# My Final Year of University



## Fuzzy Logic (Sep 16, 2009)

I have only recently begun to finally make a real effort to confront my problems. So far I have drifted through the last two years of university without making any friends or participating in any social events. I would like to do at least some things in the one year I have remaining.

I have already signed up to one of the societies they run at university and am planning to go to the next freshers week and see what's there.

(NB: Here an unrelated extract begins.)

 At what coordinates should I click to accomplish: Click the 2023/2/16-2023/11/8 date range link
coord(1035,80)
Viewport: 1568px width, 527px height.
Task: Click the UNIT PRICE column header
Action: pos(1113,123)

However, is it too late? I mean, I've been by myself all that time and now a lot of people might recognise me as that wierd guy who hangs out by himself all the time. They say first impressions are what counts and I think I may have already blown mine.


----------



## Karuna (Sep 22, 2009)

I understand what you mean when you say that first impressions count for everything. I suffer from that same kind of thinking too where I begin to believe that I've established myself as a kind of loner, quiet kid and that coming out of my shell, whether it be at social events or participating in class, will draw attention to myself. From my own experience that kind of thinking will only dig a deeper hole for yourself and provides a kind of justification for your SA. No one classifies and judges you the way you think they do. You're not "that guy" that everyone thinks is weird and strange, it's all in your head. Think about your own thought process: If someone who has a reputation for being quiet suddenly shows up for a social event or speaks up in class, do you really care? I for one couldn't care less because I don't pay attention to little things like that and I think the same can be said for just about everyone else. It's never too late.


----------



## jordo (Sep 3, 2009)

Never too late.


----------



## ringfortheking (Sep 22, 2009)

Nothing's too late bro.

Check this page out, http://www.selfmadeeasy.com

It might be able to help you with what you're going through right now.


----------



## cellophanegirl (Sep 21, 2009)

Ugg, i think you're me!! I'm a junior this year in college, and I do have a couple people I consider "friends" although most of them hardly ever call me or make an effort to hang out with me. I told myself this year would be different, so I joined some different clubs and organizations etc. The thing is... it seems like all the clubs are populated by freshman, and I'm having a really hard time meeting people still. 

What kind of "society" are you talking about? Is that like a frat or something? my school doesn't have those. 

Let me know how it goes!! If it goes well, maybe you could offer me some tips


----------